The Indian Mutiny of 1857

The First War of Indian Independence started with the revolt of the military soldiers in 1857 at Meerut and posed challenge to the British rule. It was a popular revolt in which by and large the Indian rulers, the masses and the militia participated.

The Indian Mutiny of 1857Introduction of zamindari system, insisting of the use of British manufactured goods, opposition of Indian religion and caste system and Indian soldiers as well as people in administration could not rise in hierarchy as the senior jobs were reserved for the Europeans, all aroused resentment among masses. 

This discontent and disgust against the British rule had grown when the sepoy were given new cartridges greased with cow and pig fat, whose covering had to be stripped out by biting with the mouth before using them in rifles. 

The Hindu as well as the Muslim soldiers, who refused to use such cartridges, were arrested This resulted in a revolt of 1857 by the 'sepoys' at Meerut whose religious sentiments were offended.

The Hindus, the Muslims, the Sikhs and all fought to outset the British from India. The revolt began from Meerut in May 1857 and ended in Gwalior in June 1858.

The rebel forces soon captured Delhi and the revolt spread to a wider area and there was uprising in almost all parts of the country. The most ferocious battles were fought in Delhi, Awadh, Rohilkhand, Bundelkhand, Allahabad, Agra, Meerut and western Bihar. 

The rebellious forces under the commands of Kanwar Singh in Bihar and Bakht Khan in Delhi gave a stunning blow to the British. 

In Kanpur, Nana Sahib was proclaimed as the Peshwa and the brave leader Tantya Tope led his troops. Rani Lakshmibai was proclaimed the ruler of Jhansi who led her troops in the heroic battles with the British.

Mangal Pandey, a soldier of the 34th Native Infantry in Barrackpore was the hero of the 1857 revolt. He attacked his British sergeant and wounded an adjutant, General Hearsay. Mangal Pandey was hanged on 7 April. The whole regiment was dismissed as a collective punishment. 

The 11th and 20th Cavalry assembled, they broke rank and turned on their commanding officers, liberated the 3rd Regiment, and the sepoys reached Delhi and were joined by other Indians. The Red Fort, was attacked and captured by the sepoys.

Soon, the revolt spread throughout northern India. Revolts broke out in places like Meerut, Jhansi, Kanpur, Lucknow and many other places. British moved European regiments towards India. 

The British fought the main army of the rebels near Delhi in Badl-ke-Serai and drove them back to Delhi. After a brief war spanning a week, the British retook the city.

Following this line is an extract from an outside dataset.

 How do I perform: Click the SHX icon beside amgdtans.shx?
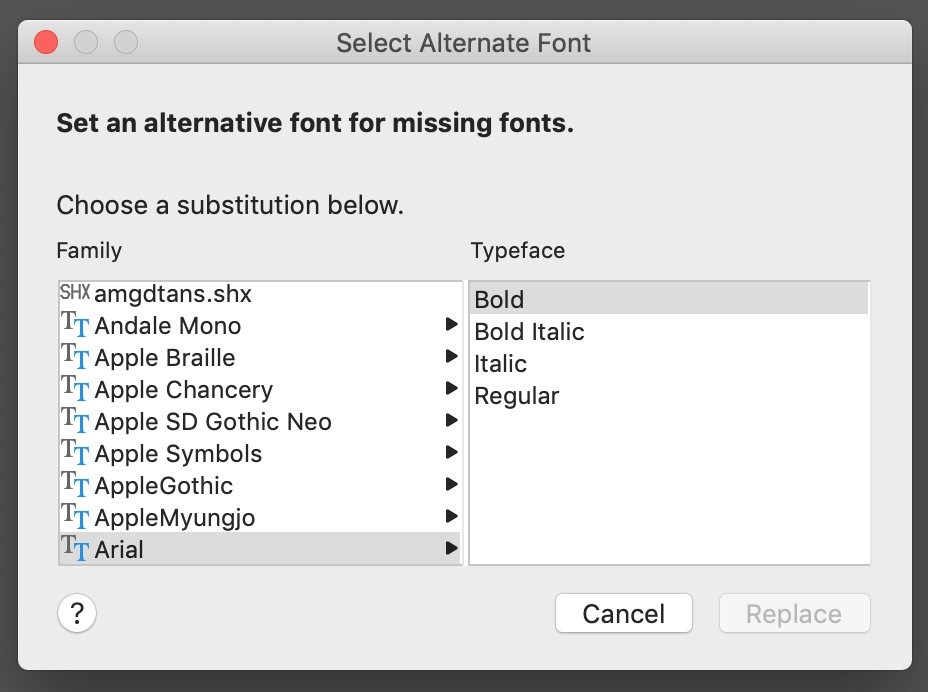coord(74,294)
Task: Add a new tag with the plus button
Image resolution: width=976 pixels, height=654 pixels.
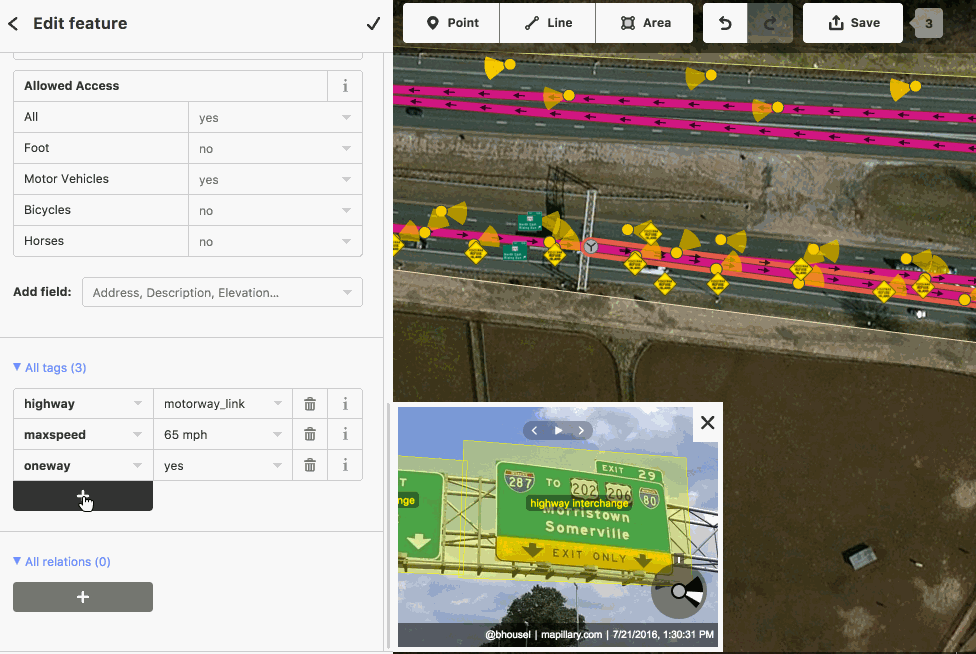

Rani Lakshmi Bai was killed in Gwalior in 1858.

Some notable leaders were Maulavi Ahmedullah Shah, an advisor of Oudh, Nana Sahib, Rao Sahib, Tantia Tope, Azimullah Khan, the Rani of Jhansi, Kunwar Singh, the Rajput chief of Jagadishpur, Firuz Saha, Bahadur Shah and Pran Sukh Yadav who along with Rao Tula Ram of Rewari.

The war of 1857 was a major turning point in the history of modern India. The British abolished the British East India Company and replaced it with direct rule under the British crown and a Viceroy was appointed to represent the Crown.

The British embarked on a program in India of reform and political restructuring, trying to integrate Indian higher castes and rulers into the government. They stopped land grabs, decreed religious tolerance and admitted Indians into the civil service. 

The Governor General was given title of Viceroy. They also increased the number of British soldiers in relation to native ones and allowed only British soldiers to handle artillery. 

Queen Victoria assumed the title of the Empress of India and thus gave the British Government unlimited powers to intervene in the internal affair of the Indian states.  In 1877, Queen Victoria took the title of Empress of India.'

The rule of East India Company ended as a consequence to the failure of the Revolt of 1857 and many important changes took place in the British Government's policy towards India.

The British provided their support to the loyal princes, zamindar and local chiefs but neglected the educated people and the common masses. 

They promoted the interests of the British merchants, industrialists, planters and civil servants. The people of India did not play any role in running the government or formulation of its policies. Indian National Movement rose as a consequence of people’s growing discontent.